Artists and the art of asking

Amanda Palmer just moved up several notches in my inner hierarchy of awesome people that I want to be when I grow up. Her TED talk went live, and I cried three times in those short 13 minutes.

I want to be a part of the world she’s talking about. A¬†world where we can ask for help and get it from the network of trusting, supportive connections we’ve formed in our lives. Connections that extend beyond close friends and family into the ether of social media and the internet where we have a chance to forge a new future where we don’t “make” people pay for things or shame them for following their bliss. A world where connection is king. Not content or capitalism or culture. A world where we can be vulnerable and open enough to ask and let the voices who speak up support us, not because we deserve it or have tenure or are famous but because there’s an exchange of love taking place.

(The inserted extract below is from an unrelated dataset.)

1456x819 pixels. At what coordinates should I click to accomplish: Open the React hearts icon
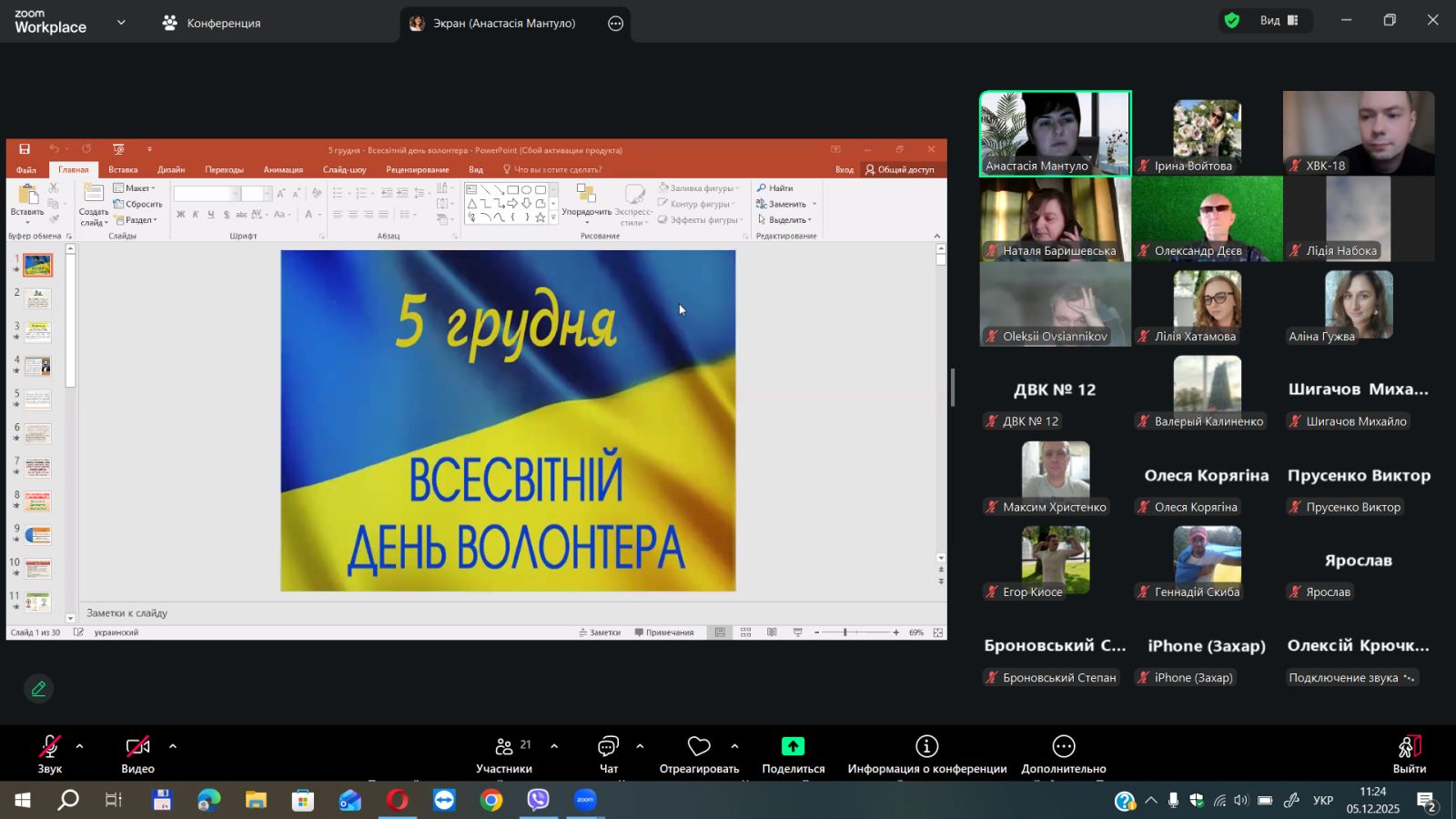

We’ve been taught that we should be ashamed as artists to ask for money. That we need to just make our work and shut up and hope someone has pity on us or is so enthralled with our work that they shower us with riches. That would make us lucky. Otherwise, we should get “real jobs.”

We’re taught that to ask for help – artist or not – is to be weak and helpless. And if you get help, you cannot ask for it again because you’re no longer in need.

It’s not about need. It’s about the connection.

It’s not about masses of screaming fans. It’s about connection.

It’s not about piles of cash. It’s about connection.

“It’s about a few people loving you up close and those people being enough.”